Cancer Institute A national cancer institute
designated cancer center

Diagnosis and Treatment of Acute Lymphocytic Leukemia (ALL)

Acute lymphocytic leukemia (ALL) is a cancer of the blood in which too many lymphocytes, a type of white blood cell, are produced by the bone marrow and by organs of the lymph system.

ALL is the most common form of childhood leukemia. It affects approximately 2,500 children each year in the United States. Information about childhood ALL can be found at Lucile Packard Children’s Hospital.

Despite being a common childhood cancer, about one-third of ALL cases occur in adults. In adults the risk of developing the disease begins about age 50 and increases thereafter. Factors thought to increase the risk of developing ALL include past exposure to chemotherapy or radiation, or having Down’s syndrome.

Stanford Expertise

Patients with leukemia are evaluated and treated in Stanford's Hematology and Bone Marrow Transplant clinics by a team of world-renowned doctors. We offer advanced chemotherapy protocols for leukemia and Stanford hematologists have helped develop the National Comprehensive Cancer Network (NCCN) guidelines for the management of hematologic malignancies. Our goal is to improve the survival and quality of life of patients.

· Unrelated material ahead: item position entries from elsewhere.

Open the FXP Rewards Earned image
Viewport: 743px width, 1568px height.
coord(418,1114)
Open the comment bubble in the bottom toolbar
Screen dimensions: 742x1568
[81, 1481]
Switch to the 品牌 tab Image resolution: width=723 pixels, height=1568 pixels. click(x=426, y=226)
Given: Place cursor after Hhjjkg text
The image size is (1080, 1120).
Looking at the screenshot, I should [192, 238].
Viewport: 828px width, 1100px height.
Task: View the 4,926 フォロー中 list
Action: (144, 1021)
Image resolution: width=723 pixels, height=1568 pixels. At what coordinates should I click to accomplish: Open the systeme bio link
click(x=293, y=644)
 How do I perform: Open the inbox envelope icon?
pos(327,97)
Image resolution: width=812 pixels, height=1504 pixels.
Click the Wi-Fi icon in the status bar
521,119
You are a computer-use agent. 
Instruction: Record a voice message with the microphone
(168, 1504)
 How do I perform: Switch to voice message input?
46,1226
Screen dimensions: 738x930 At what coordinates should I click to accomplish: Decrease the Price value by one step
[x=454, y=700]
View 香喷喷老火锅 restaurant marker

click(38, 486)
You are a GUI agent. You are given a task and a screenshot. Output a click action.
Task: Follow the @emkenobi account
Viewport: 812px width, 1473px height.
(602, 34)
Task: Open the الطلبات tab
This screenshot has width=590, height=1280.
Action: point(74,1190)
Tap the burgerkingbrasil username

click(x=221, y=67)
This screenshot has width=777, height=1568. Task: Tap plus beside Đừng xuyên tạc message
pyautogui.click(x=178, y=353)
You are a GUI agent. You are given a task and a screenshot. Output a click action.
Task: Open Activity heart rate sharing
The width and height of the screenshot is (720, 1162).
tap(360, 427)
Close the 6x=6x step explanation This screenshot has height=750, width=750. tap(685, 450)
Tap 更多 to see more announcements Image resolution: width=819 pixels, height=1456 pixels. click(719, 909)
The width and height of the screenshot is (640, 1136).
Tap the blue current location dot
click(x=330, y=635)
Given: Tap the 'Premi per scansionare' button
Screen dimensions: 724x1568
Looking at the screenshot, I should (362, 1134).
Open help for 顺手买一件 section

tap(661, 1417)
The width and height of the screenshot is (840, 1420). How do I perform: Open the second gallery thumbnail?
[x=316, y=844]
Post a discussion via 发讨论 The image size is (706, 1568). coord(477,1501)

Treatment With Chemotherapy

ALL treatment typically begins with chemotherapy that is broken into two phases: an induction phase that may require hospitalization, and a later phase that can be administered in our outpatient chemotherapy infusion center. When chemotherapy is successful, a patient is said to be in remission. This is because a small number of leukemia cells usually still remain in the blood even though they cannot be detected, so the cancer often comes back.

Blood  and Bone Marrow Transplantation

Blood and Bone Marrow Transplantation (BMT) is a treatment option for a variety of malignant and non-malignant diseases. The Blood and Bone Marrow Transplant Program at Stanford is committed to outstanding clinical care and research.  This commitment, in conjunction with the numerous research resources and comprehensive support services offered at Stanford, assures the best possible outcome for our patients and their families. 

Clinical Trials

Cancer Center physicians are active in developing and testing new therapies for the treatment of ALL. For example, our researchers have been on the forefront of analyzing outcomes of bone marrow transplants, and investigating genetic profiles that can help doctors make better decisions about ALL treatment. When appropriate, patients are invited to participate in studies to investigate the newest treatments as well as large-scale clinical trials for more established treatments.